ASCII

A 7-bit character encoding standard representing 128 characters including English letters, digits, and basic symbols.

ASCII (American Standard Code for Information Interchange) is a character encoding standard established in 1963 by the American Standards Association (ASA, now ANSI). It uses 7 bits to represent 128 characters: uppercase and lowercase English letters (A-Z, a-z), digits (0-9), basic symbols (! @ # $ etc.), and 33 control characters (newline, tab, etc.). Created to standardize data communication between computers, it remains the starting point for all modern character encodings.

ASCII forms the foundation of modern character encoding. UTF-8 is fully backward-compatible with ASCII, meaning ASCII characters use exactly 1 byte in UTF-8. This makes ASCII text highly byte-efficient. Thanks to this compatibility, files written entirely in ASCII can be read correctly as UTF-8 without any conversion. Character encoding fundamentals books cover ASCII's history and mechanics in detail.

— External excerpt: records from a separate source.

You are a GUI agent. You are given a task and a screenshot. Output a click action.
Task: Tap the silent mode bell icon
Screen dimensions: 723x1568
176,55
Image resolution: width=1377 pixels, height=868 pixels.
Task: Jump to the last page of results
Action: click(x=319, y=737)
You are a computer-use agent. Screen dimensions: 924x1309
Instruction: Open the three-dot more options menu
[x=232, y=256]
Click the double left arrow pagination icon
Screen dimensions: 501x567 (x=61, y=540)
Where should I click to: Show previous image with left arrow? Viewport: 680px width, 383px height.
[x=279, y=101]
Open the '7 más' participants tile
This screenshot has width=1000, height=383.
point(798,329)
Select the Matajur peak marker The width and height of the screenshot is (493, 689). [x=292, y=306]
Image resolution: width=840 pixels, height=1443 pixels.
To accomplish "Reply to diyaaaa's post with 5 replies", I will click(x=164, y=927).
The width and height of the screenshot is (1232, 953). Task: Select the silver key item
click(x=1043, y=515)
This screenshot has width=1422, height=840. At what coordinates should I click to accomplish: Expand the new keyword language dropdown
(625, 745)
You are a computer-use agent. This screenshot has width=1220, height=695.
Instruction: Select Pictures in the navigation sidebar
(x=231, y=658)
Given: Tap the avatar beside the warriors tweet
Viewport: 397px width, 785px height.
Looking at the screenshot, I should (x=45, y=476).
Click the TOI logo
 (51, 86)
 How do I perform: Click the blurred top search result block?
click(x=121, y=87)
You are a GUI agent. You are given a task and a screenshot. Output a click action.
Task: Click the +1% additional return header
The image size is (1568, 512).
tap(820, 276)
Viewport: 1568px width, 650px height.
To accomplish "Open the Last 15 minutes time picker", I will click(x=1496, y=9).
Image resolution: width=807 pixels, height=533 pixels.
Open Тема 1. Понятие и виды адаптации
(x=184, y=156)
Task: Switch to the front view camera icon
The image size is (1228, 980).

In programming, ASCII code values are frequently used for character classification and conversion. For example, uppercase A is 65 and lowercase a is 97, with a constant difference of 32. This regularity enables fast case conversion using bitwise operations. Additionally, the digit 0 has a code value of 48, so subtracting 48 from the character '5' yields the numeric value 5. Such knowledge of ASCII code values is practically useful when implementing input validation and parsers.

ASCII's 128 characters cannot represent Japanese, Chinese, or other non-Latin scripts, which led to the development of regional encodings. Japan used Shift_JIS and EUC-JP, China used GB2312, and the proliferation of these encodings caused widespread character corruption issues. Unicode eventually emerged to handle all the world's characters in a unified system, but ASCII lives on as its foundation. Computer science fundamentals books treat ASCII as essential knowledge.

In character counting, ASCII characters always maintain a simple 1 character = 1 byte relationship. In contrast, Japanese full-width characters consume 3 bytes in UTF-8, so the byte count differs significantly even for the same character count. When considering database VARCHAR limits or API payload sizes, the ratio of ASCII to non-ASCII characters directly impacts byte count estimates.